Voltemos agora a analisar uma parte do filme Último Destino. A história que dá origem ao filme inteiro gira em torno de um acidente de avião. Ora, grande parte da população já andou de avião, e são várias as pessoas que temem esse momento. Ao vermos a premonição de que o avião vai explodir em pleno ar sentimos uma certa empatia relacionada com o medo que tal nos pudesse acontecer. Sentimos um certo prazer relacionado com esse medo. Sentimos que somos pequenos e limitados. Contudo, apesar da experiência negativa, ela suscita-nos um sentimento superior. E tal sensação só é possível porque a contemplo de fora, porque não estou em perigo. É uma experiência sublime e ao mesmo tempo sinistra.

Ou seja, só nos podemos sentir tranquilos perante esta cena porque estamos seguros a visionação do filme não é uma questão de vida ou de morte para o espectador.
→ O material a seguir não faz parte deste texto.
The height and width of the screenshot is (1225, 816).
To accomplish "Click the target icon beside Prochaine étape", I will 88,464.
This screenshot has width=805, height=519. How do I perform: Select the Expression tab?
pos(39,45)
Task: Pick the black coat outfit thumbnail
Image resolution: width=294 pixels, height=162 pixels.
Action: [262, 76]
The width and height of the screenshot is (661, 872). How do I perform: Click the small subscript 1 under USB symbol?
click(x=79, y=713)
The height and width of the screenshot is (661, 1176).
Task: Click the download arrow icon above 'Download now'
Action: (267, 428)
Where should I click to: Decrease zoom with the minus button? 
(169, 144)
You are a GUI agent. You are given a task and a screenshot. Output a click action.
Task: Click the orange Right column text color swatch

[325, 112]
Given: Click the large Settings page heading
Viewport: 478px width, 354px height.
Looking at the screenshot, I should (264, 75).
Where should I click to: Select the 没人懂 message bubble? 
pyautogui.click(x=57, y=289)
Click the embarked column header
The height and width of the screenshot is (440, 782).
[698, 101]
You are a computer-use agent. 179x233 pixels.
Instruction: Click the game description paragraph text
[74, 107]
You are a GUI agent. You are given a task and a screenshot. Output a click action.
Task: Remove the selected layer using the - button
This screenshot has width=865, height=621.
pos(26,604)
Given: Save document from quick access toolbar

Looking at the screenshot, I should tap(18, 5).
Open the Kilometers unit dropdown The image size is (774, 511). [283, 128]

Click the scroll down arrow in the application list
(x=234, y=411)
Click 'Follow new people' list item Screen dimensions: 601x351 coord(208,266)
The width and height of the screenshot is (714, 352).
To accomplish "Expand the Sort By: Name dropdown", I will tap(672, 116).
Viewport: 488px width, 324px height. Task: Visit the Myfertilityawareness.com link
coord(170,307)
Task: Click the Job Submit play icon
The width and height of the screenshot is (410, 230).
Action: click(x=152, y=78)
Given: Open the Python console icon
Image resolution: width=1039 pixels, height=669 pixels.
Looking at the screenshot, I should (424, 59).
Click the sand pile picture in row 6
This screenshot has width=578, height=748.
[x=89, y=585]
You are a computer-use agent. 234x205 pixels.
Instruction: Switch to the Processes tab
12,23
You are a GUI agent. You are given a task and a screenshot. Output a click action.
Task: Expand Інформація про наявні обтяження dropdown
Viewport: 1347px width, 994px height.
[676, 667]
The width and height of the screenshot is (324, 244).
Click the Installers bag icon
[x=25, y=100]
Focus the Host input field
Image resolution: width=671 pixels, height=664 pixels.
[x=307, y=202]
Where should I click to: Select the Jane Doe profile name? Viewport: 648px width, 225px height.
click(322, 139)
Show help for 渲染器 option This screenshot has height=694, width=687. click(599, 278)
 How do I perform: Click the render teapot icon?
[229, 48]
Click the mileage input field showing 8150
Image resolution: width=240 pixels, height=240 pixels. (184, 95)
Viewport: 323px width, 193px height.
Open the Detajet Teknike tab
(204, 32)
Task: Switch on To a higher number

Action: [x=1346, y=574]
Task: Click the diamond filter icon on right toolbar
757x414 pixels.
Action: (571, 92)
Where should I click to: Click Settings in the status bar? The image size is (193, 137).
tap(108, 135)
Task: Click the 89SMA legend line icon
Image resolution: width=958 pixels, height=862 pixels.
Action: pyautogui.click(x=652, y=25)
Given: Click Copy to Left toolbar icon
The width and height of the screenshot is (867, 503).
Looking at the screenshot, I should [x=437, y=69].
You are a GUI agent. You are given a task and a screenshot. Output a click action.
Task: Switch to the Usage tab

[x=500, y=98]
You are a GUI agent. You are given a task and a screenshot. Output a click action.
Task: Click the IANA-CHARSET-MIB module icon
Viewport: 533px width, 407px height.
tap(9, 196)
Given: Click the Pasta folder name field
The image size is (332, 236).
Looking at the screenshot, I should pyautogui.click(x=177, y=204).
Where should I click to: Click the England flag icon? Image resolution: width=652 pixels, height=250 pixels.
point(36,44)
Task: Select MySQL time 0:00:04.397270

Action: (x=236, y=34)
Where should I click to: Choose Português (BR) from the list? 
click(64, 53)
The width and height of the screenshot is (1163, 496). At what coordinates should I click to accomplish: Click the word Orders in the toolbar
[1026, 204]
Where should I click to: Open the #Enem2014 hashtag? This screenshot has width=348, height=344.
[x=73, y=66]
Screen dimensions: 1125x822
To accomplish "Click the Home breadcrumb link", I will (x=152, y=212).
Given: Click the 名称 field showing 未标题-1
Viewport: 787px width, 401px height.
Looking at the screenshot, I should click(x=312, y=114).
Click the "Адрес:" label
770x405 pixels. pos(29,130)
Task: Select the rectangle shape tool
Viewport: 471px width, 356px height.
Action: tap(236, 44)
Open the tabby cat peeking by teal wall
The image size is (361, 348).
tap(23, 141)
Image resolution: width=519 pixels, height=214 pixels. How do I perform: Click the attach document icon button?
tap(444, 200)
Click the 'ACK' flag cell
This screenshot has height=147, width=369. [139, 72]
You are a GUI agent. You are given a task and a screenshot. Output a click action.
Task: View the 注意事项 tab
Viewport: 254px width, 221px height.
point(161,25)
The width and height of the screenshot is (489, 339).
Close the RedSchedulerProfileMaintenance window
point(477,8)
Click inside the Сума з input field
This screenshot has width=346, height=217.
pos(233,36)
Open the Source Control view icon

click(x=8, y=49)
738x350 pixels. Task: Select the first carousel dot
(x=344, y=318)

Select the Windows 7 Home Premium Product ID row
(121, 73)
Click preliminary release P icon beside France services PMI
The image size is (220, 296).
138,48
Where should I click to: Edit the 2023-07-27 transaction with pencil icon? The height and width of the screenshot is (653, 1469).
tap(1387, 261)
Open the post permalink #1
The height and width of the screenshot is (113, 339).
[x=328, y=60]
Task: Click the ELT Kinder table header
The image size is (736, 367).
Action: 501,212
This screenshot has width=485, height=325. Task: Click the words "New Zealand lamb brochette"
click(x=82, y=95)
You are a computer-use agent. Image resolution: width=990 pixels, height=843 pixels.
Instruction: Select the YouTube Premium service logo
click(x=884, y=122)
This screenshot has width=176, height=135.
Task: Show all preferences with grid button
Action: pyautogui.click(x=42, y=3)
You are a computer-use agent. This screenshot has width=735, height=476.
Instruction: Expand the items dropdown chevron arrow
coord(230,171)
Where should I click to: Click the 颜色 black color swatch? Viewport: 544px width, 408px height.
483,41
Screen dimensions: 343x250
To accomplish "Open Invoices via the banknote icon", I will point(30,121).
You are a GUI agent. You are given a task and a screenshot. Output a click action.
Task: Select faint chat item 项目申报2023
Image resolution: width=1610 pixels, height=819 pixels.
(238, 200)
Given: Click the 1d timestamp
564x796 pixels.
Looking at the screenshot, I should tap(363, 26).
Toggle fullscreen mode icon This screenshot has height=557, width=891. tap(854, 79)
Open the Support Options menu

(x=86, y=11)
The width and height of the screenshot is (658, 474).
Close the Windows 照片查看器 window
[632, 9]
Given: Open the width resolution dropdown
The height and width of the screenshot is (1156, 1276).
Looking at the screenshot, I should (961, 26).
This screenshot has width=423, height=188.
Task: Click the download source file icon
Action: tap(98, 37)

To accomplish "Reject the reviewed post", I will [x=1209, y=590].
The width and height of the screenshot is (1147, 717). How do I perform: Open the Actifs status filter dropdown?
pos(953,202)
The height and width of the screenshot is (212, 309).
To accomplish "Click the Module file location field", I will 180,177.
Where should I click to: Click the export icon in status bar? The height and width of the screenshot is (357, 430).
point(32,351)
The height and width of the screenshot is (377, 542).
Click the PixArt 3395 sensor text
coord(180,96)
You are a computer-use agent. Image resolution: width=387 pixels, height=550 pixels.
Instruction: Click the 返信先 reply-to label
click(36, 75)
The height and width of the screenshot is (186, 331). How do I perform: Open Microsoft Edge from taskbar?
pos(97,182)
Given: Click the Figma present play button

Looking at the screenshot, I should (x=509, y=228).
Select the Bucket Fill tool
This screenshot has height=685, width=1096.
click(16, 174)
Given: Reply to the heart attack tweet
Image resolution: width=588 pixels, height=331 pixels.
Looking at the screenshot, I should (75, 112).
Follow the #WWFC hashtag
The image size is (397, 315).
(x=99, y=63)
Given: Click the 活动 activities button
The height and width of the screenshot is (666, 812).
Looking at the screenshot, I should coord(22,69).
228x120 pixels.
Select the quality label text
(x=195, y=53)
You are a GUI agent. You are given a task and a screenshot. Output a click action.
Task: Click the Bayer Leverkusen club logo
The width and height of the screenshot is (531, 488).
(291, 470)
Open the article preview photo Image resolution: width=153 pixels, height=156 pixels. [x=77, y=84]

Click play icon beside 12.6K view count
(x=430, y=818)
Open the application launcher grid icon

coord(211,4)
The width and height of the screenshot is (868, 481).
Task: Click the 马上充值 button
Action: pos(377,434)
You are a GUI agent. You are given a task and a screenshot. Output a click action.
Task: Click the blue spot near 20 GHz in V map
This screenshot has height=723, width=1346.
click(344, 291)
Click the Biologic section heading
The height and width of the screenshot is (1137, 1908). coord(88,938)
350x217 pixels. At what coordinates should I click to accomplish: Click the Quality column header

Se tal situação estivesse de facto a acontecer connosco seria impossível repararmos esteticamente a beleza das chamas que envolvem o avião

É impossível que os telespectadores não apreciem os pequenos detalhes macabros e as músicas que tocam nas cenas mais horripilantes, uma vez que todos esses factores possuem um propósito. – o de causar um juízo de gosto e/ ou, uma apreciação estética do sinistro. Mesmo que quem esteja a ver o filme não esteja consciente de tal feito. 

Podemos apreciar certas cenas que estão no limiar do estético e do horripilante. A contemplação da arte não requer que estejamos conscientes da sua presença para acontecer. É algo externo ao sujeito. Mesmo que ninguém visse o filme,  o seu valor artístico continuaria lá. E é normal que por vezes não sejamos capazes de entender porque é que gostamos de um certo filme. 

Conclusão

Podemos concluir que a filosofia está presente em todo o lado, até na arte. Basta olharmos de forma atenta para o que nos rodeia, que a encontraremos. 

São as pequenas coisas que nos prendem a atenção e fazem-nos gostar de algo. Por vezes não sabemos o motivo que nos leva a apreciar determinadas coisas, mas há uma explicação para isso. 

Se a arte imita a vida ou a vida imita a arte, ainda não sei bem. Talvez de certa maneira elas dependam uma da outra. Talvez não exista uma resposta para tal, se houvesse, provavelmente não teríamos a cadeira de filosofia da arte. Contudo, mesmo que nunca encontremos tal resposta, o mais importante é parar um pouco e apreciar a vida e a arte. 


Bibliografia

Earl Conee e Theodore Sider, Enigmas da Existência, Tradução de Vítor Guerreiro, Editorial Bizâncio, Lisboa (2010).

Searle, John, Minds, brains and science, Harvard University Press, Cambridge, Massachusetts, (2003).

Trías, Eugenio, O belo e o sinistro, Tradução de Miguel Serras Pereira, Fim de século (2005)

Final Destination, direcção de James Wong, produzido por Warren Zide, Craig Perry, Glen Morgan, roteiro de Glen Morgan, James Wong, Jeffrey Reddick, história de Jeffrey Reddick, baseado em Flight 180 de Jeffrey Reddick, edição de James Coblentz, New Line Cinema (17 de Março de 2000).

Alfred Hitchcock in: François Truffaut. Hitchcock: A Definitive Study of Alfred Hitchcock. New York: Simon & Schuster. 1986, 282-283.


[i] Earl Conee e Theodore Sider, Enigmas da Existência, Tradução de Vítor Guerreiro, Editorial Bizâncio, Lisboa, 2010, página 152. 

[ii] Final Destination, direcção de James Wong, produzido por Warren Zide, Craig Perry, Glen Morgan, roteiro de Glen Morgan, James Wong, Jeffrey Reddick, história de Jeffrey Reddick, baseado em Flight 180 de Jeffrey Reddick, edição de James Coblentz, New Line Cinema (17 de Março de 2000)

[iii] Final Destination, direcção de James Wong, produzido por Warren Zide, Craig Perry, Glen Morgan, roteiro de Glen Morgan, James Wong, Jeffrey Reddick, história de Jeffrey Reddick, baseado em Flight 180 de Jeffrey Reddick, edição de James Coblentz, New Line Cinema (17 de Março de 2000), minutos 40 e 41.

[iv] Trías, Eugenio, O belo e o sinistro, Tradução de Miguel Serras Pereira, Fim de século (2005)

[v] Alfred Hitchcock in: François Truffaut. Hitchcock: A Definitive Study of Alfred Hitchcock. New York: Simon & Schuster. 1986, 282-283.